Exhibit 10.1
VOTING AND SUPPORT AGREEMENT
This Voting and Support Agreement, dated as of September 25, 2024 (this “Agreement”), is by and between Nano Dimension Ltd., an Israeli company (“Nano”), and the undersigned stockholders (collectively, the “Stockholder”) of Markforged Holding Corporation, a Delaware corporation (the “Company”).
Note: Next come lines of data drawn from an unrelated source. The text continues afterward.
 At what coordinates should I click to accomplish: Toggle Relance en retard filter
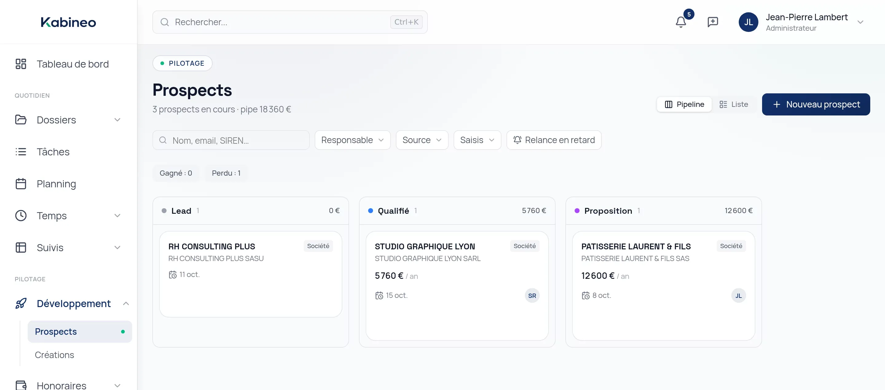click(x=554, y=140)
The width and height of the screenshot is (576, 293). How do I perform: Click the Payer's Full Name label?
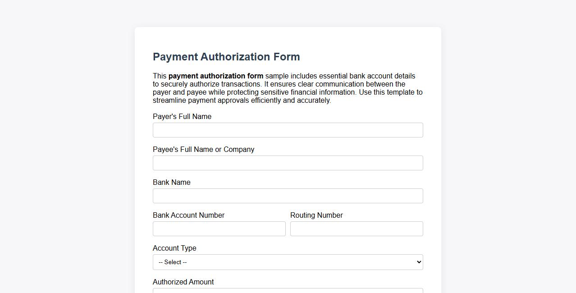pos(182,116)
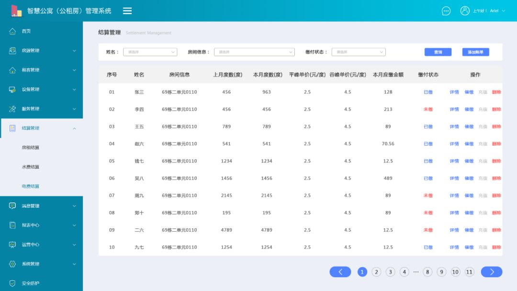The image size is (517, 291).
Task: Click the 查询 search button
Action: point(438,51)
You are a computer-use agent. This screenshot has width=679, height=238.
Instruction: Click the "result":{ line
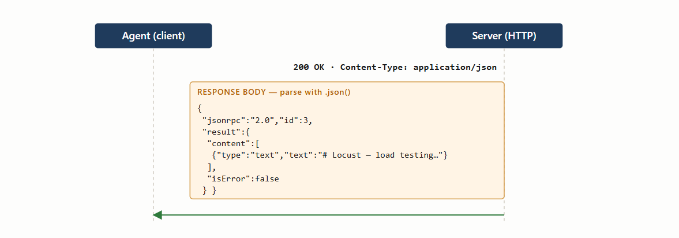tap(226, 132)
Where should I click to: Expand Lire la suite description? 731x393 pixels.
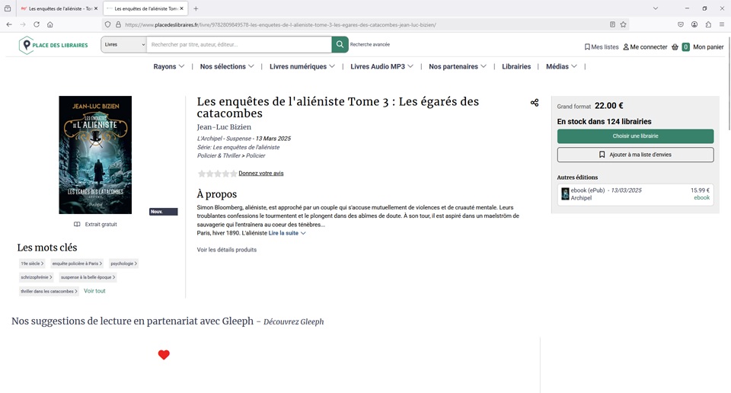(287, 233)
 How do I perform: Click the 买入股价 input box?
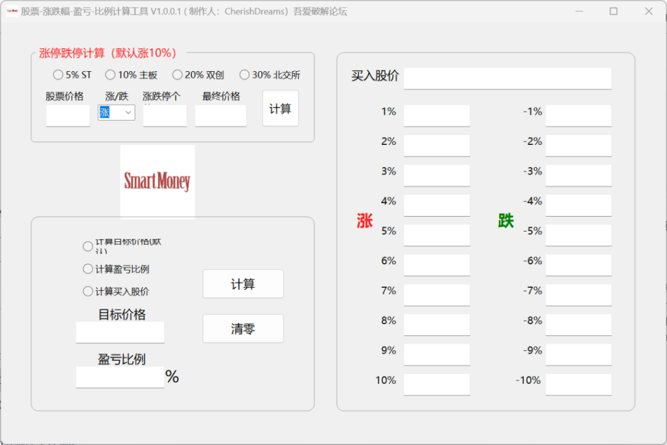click(x=508, y=78)

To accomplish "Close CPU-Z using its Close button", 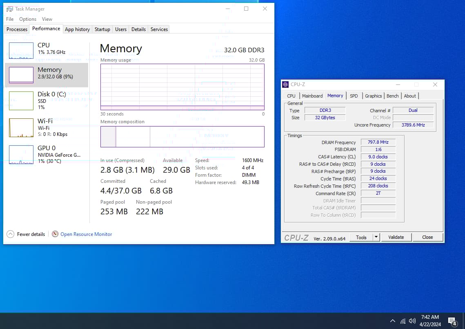I will tap(427, 237).
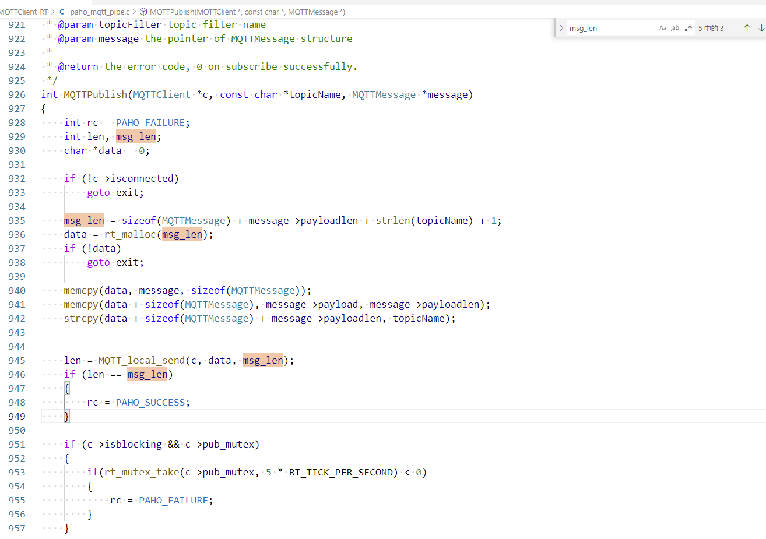This screenshot has width=766, height=539.
Task: Toggle whole word matching option
Action: pyautogui.click(x=675, y=27)
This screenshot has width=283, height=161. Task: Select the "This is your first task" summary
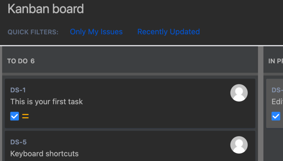46,102
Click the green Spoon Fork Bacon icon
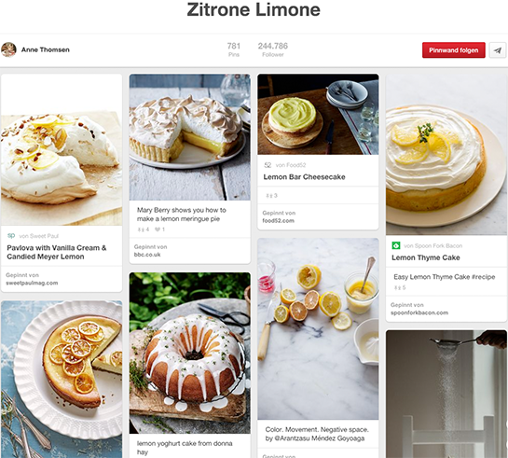This screenshot has height=458, width=508. [x=396, y=245]
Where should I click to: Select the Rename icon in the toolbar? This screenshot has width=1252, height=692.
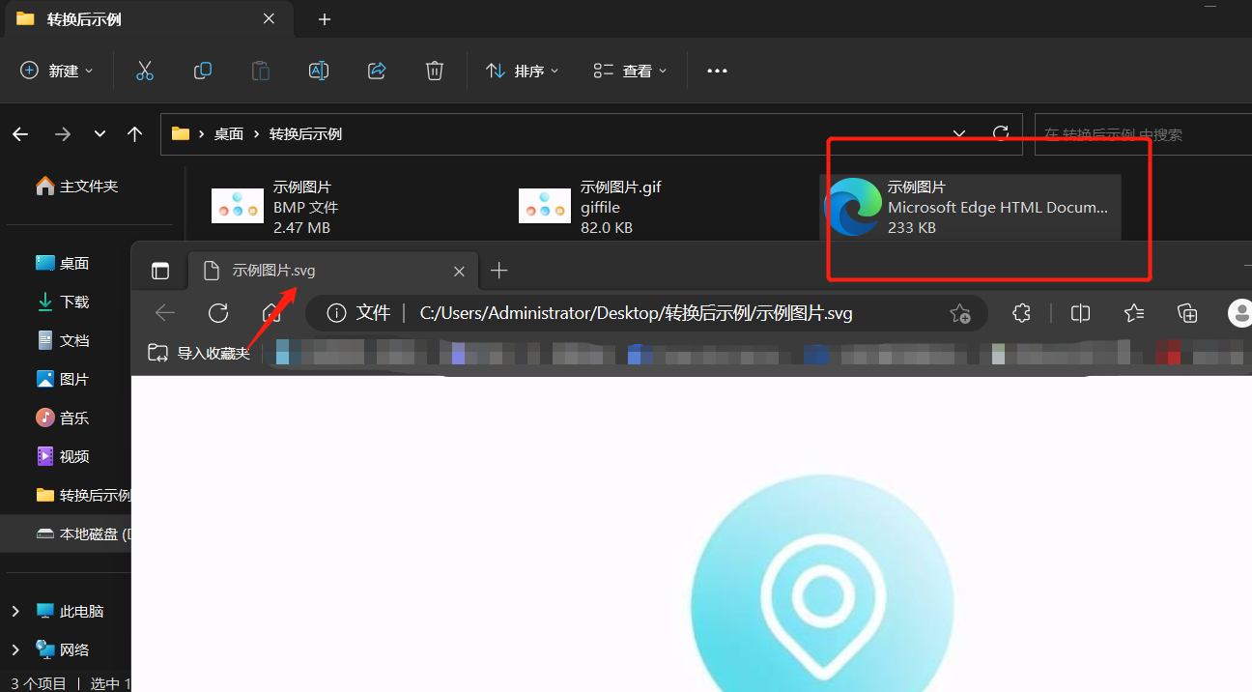(318, 70)
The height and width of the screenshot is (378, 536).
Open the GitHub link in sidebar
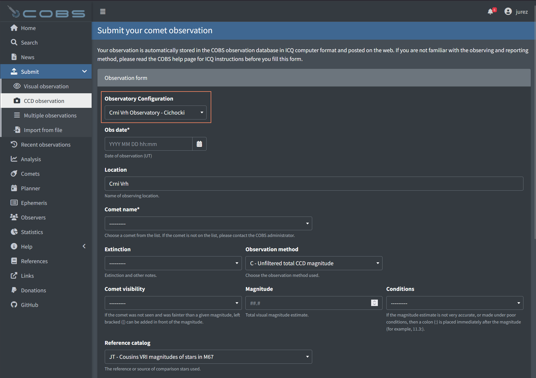coord(29,305)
Capitalized terms used herein but not defined shall have the meanings specified in the Merger Agreement (as defined below).
WHEREAS, concurrently with the execution and delivery of this Agreement, Nano, the Company and Nano US II, Inc., a Delaware corporation (“Merger Sub”) are entering into an Agreement and Plan of Merger (the “Merger Agreement”) pursuant to which, on the terms and subject to the conditions set forth therein, at the Effective Time, Merger Sub will merge with and into the Company, with the Company as the surviving corporation in the Merger as a direct wholly owned subsidiary of Nano;
WHEREAS, as of the date hereof, the Stockholder is the record and beneficial owner (as defined in Rule 13d-3 of the Securities Exchange Act of 1934, as amended (the “Exchange Act”)) of and has sole or shared voting power with respect to the number of shares of Company Common Stock set forth below the Stockholder’s signature on the signature page hereto (the “Shares”);
WHEREAS, receiving the Company Stockholder Approval is a condition to the consummation of the transactions contemplated by the Merger Agreement; and
WHEREAS, as an inducement to Nano to enter into the Merger Agreement and incur the obligations therein, Nano has required that the Stockholder enter into this Agreement.
NOW, THEREFORE, in consideration of the mutual covenants and agreements set forth herein, and other good and valuable consideration, the receipt and sufficiency of which is hereby acknowledged, the parties hereto agree as follows:
Section 1. Agreement to Vote; Restrictions on Transfers.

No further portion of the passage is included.